TEKS BACAAN:
╔══

Membaca Perundungan di Sekolah Favorit Bandarlampung

Oleh: Sudjarwo
Guru Besar Universitas Malahayati Bandar Lampung

Belum selesai kasus perundungan di salah satu sekolah menengah atas negeri di daerah ini; muncul lagi peristiwa hampir sama di salah satu sekolah menengah pertama swasta yang terkenal disiplin, siswanya melakukan hal yang sama.

Beruntung semua itu diliput oleh media masa sekelas media yang kita baca saat ini; tentu memiliki tingkat kredibilitas yang tinggi. Terutama Herman Batin Mangku (HBM) jurnalis senior yang sangat peduli dengan pendidikan.

Sekalipun HBM sering mendapatkan “perundungan” juga saat meminta klarifikasi kepada sumber berita. Tulisan ini mencoba mmbahasnya dengan meminjam lensa Filsafat Pendidikan, bukan untuk menghakimi, atau memberi solusi, namun paling tidak memberikan referensi.

Perundungan atau bullying, dalam berbagai bentuknya, telah menjadi fenomena sosial yang tidak hanya menyentuh ruang-ruang sekolah saja, akan tetapi juga merembes ke media sosial, lingkungan kerja, bahkan dalam relasi keseharian yang tampak normal.

Ia menyaru dalam candaan, merayap dalam budaya kompetisi, dan terkadang mewujud dalam sistem yang tak lagi berpihak pada kemanusiaan.

Pertanyaannya bukan sekadar mengapa perundungan marak terjadi, tetapi apa yang telah berubah secara mendasar dalam cara manusia dididik hingga kekerasan, baik verbal maupun fisik, menjadi bagian tak terpisahkan dari dinamika sosial kita hari ini.

╚══

TUGAS LATIHAN A:
Kutip tanpa perubahan sebagian baris data di bawah ini, mulai dari baris yang memuat "Viewport: 1512px width, 803px" sampai baris yang memuat "I will 108,81.", termasuk kedua baris itu.
Teks di atas dan baris-baris berikut adalah dua bahan yang berdiri sendiri.

BARIS YANG DIBERIKAN:
╔══

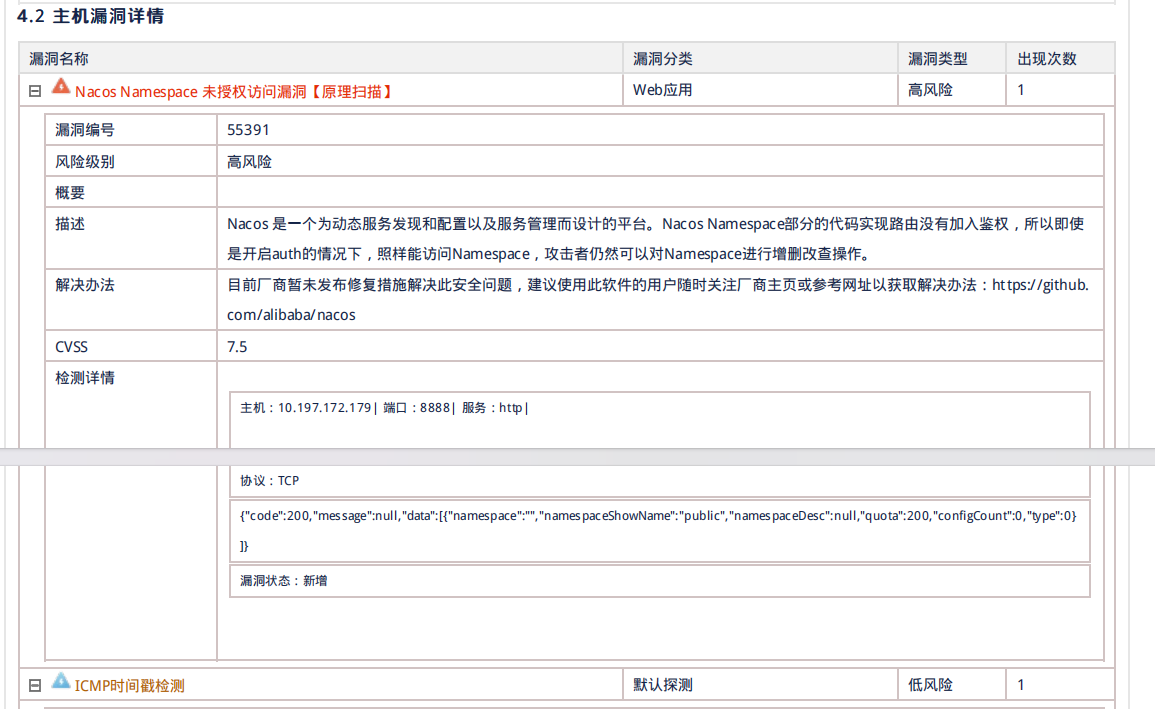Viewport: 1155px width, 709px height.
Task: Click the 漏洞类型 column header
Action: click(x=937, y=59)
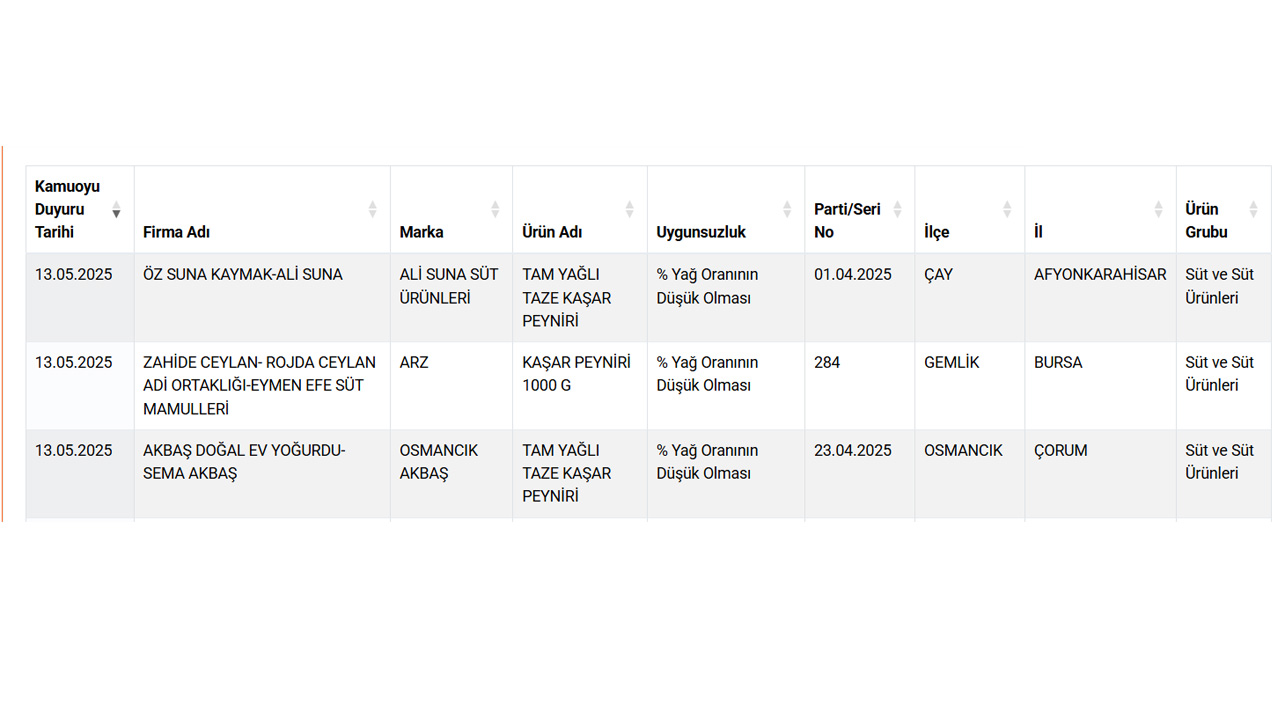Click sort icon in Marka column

╚══
╔══

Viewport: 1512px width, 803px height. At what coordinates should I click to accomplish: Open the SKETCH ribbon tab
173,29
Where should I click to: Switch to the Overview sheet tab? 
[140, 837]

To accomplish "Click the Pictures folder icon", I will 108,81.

╚══
╔══

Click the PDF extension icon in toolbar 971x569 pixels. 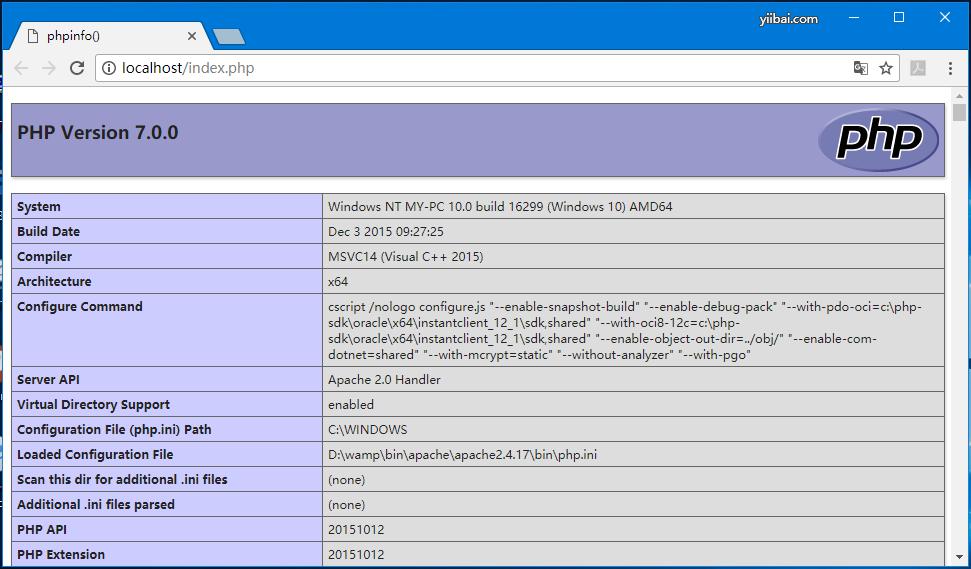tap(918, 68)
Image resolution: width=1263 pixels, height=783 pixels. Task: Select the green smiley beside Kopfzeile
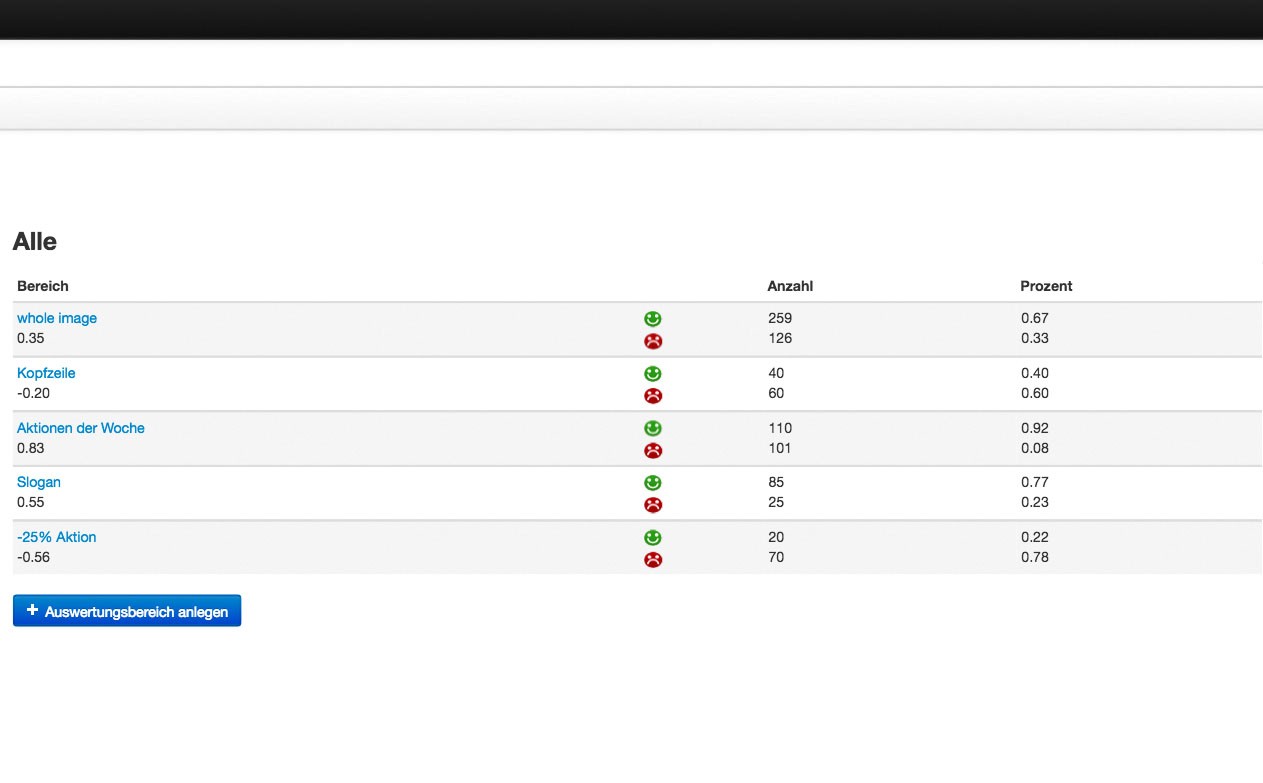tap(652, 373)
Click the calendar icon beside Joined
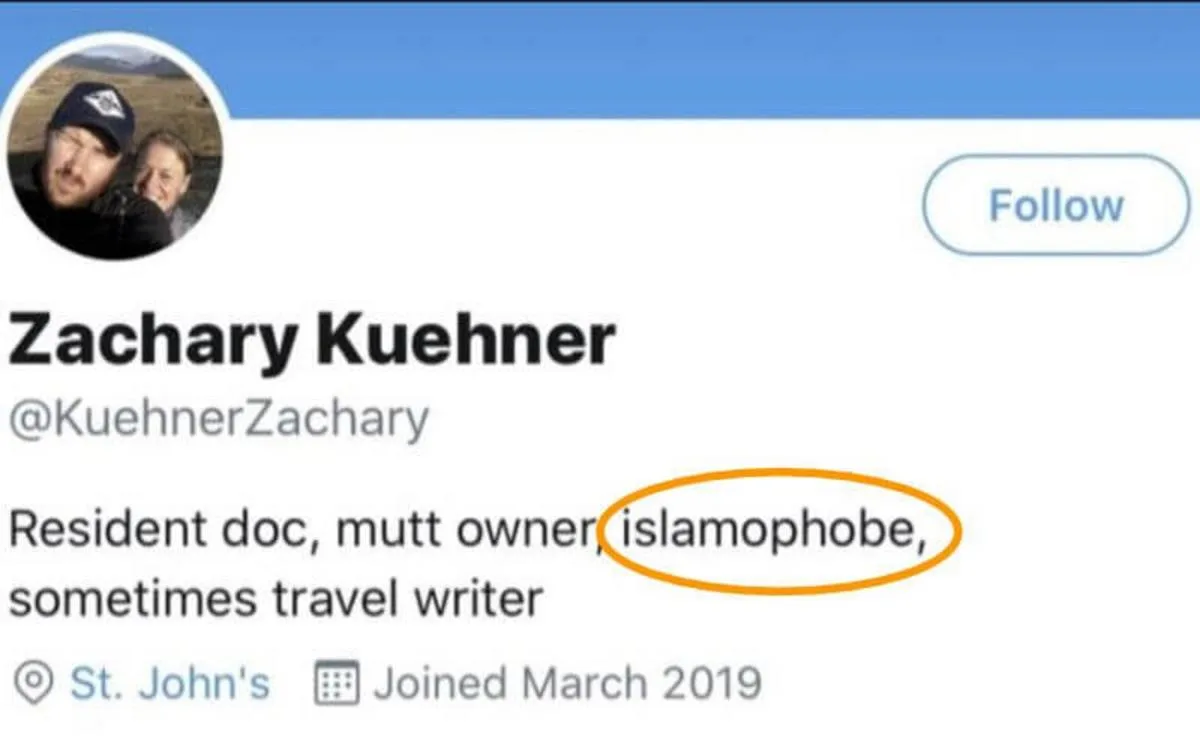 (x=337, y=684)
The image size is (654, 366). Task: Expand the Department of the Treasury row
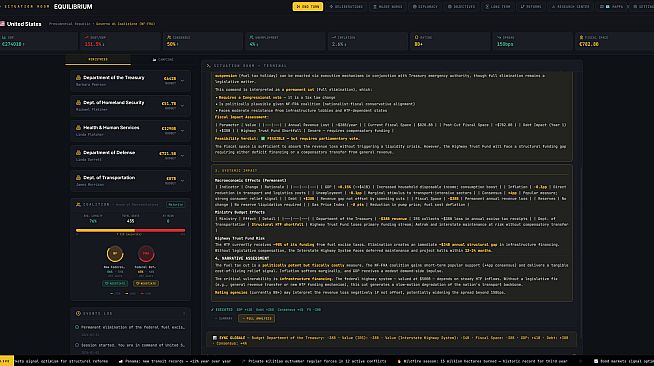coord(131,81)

╚══

TUGAS LATIHAN B:
Cetak ulang tanpa perubahan bagian teks tentang perundungan di sekolah, mulai dari "Oleh: Sudjarwo" sampai "hal yang sama.".

CONTOH JAWABAN A:
Viewport: 1512px width, 803px height. At what coordinates should I click to accomplish: Open the SKETCH ribbon tab
173,29
Where should I click to: Switch to the Overview sheet tab? 
[140, 837]

To accomplish "Click the Pictures folder icon", I will 108,81.

CONTOH JAWABAN B:
Oleh: Sudjarwo
Guru Besar Universitas Malahayati Bandar Lampung

Belum selesai kasus perundungan di salah satu sekolah menengah atas negeri di daerah ini; muncul lagi peristiwa hampir sama di salah satu sekolah menengah pertama swasta yang terkenal disiplin, siswanya melakukan hal yang sama.